Run Qwen3.5-122B on-premises
● Measured on our fleet — we run this model in production
Qwen3.5-122B-A10B is a 122-billion-parameter mixture-of-experts model that activates about 10 billion parameters per token — flagship-class reasoning at the serving cost of a mid-size model. It is one of the two models on this site we do not have to estimate: we run it in production, on the exact class of hardware we sell.
On our fleet it serves as an internal planning and review brain behind our own products, on a single GB10-class unit.
Memory fit on a 128 GB unit — measured
| Parameters | 122B total, ~10B active per token (mixture-of-experts) |
|---|---|
| Weights on device (4-bit NVFP4) — measured | 78 GB |
| Device memory | 128 GB unified (one unit) |
| Left for context cache + system | ~40 GB |
| Units required | 1 |
The 78 GB figure is not a datasheet estimate — it is the on-device footprint of the checkpoint we serve, from our fleet records. Because only ~10B parameters are active per token, the model stays responsive on a single unit.
What it serves well
- Planning and multi-step reasoning for agent workflows — the role it holds in our own fleet.
- Review and quality-judgment duty: assessing drafts, plans, and code changes.
- Long-form document analysis and synthesis on-premise.
- General enterprise-assistant duty at flagship quality, entirely on your hardware.
Our production deployment
This model runs daily in the BrainOutput fleet as an internal planner and reviewer, on the same class of machine we provision for customers. The deployment facts on this page — footprint, single-unit fit — come from our own fleet records, not from a vendor datasheet.
Honest limits
- We publish the memory facts we measured; we do not publish invented benchmark scores. The 'serves well' list above comes from daily production use.
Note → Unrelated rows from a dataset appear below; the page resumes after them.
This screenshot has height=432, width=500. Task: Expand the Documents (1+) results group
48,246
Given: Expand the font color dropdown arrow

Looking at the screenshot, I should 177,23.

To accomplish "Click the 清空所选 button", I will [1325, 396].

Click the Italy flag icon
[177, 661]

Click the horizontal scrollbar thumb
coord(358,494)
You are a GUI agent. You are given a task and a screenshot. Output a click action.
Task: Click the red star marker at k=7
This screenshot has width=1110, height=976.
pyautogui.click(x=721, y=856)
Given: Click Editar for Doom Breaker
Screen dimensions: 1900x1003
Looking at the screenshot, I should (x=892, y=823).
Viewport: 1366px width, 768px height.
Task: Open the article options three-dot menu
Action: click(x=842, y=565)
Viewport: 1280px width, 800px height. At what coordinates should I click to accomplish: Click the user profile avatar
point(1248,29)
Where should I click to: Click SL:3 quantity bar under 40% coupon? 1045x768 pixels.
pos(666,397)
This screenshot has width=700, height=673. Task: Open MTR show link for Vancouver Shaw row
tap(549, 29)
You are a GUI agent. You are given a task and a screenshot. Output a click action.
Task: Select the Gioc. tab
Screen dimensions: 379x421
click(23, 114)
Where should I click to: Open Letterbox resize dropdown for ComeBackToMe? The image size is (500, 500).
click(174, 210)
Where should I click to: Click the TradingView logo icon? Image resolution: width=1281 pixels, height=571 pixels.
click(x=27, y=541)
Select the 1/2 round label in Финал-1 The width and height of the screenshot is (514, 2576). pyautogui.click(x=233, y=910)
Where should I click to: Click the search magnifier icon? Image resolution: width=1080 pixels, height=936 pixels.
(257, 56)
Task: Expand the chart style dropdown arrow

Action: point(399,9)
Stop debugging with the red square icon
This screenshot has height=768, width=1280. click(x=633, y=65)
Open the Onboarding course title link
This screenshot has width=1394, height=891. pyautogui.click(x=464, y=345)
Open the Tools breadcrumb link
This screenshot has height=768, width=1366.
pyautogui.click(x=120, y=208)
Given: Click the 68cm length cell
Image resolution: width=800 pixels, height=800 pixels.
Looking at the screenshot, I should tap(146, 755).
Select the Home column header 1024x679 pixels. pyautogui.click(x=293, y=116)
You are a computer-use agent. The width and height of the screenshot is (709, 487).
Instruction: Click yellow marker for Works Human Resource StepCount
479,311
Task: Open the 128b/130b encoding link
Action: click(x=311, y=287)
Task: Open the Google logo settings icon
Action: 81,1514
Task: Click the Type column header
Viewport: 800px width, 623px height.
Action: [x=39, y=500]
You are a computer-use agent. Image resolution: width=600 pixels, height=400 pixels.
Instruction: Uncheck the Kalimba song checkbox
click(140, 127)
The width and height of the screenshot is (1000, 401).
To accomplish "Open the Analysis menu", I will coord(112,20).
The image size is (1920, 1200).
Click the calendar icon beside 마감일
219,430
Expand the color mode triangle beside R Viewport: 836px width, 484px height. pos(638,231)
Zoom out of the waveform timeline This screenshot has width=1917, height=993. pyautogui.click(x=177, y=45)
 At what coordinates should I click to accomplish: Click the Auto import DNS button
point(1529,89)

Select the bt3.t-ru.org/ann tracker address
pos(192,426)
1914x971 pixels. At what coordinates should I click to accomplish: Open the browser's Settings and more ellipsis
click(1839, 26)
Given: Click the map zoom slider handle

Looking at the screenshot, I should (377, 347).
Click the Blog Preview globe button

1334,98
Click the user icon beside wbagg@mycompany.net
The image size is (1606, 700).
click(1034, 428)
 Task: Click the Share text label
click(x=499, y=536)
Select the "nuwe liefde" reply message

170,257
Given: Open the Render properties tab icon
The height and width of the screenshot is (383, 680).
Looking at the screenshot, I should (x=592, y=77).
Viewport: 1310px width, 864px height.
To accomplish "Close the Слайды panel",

- Tokens-per-second depends on your context lengths and concurrency — we size that in the assessment against your real workload, not against a synthetic number.
Frequently asked questions
- Does Qwen3.5-122B really fit on one unit?
- Yes — measured, not estimated: 78 GB of quantized weights on a 128 GB unified-memory unit, with roughly 40 GB left for the context cache and system. It is one of the models our own fleet serves daily.
- What do you use it for yourselves?
- Planning and review duty inside our own agent workflows: it drafts and assesses plans and acts as a quality judge for our other models' output. What we sell is the setup we run.
- Can it be fine-tuned on our data?
- Open-weight models in this class can be fine-tuned. Our LLM Factory prepares datasets, runs the fine-tune, benchmarks the result against the base model on your tasks, and delivers it onto the same device.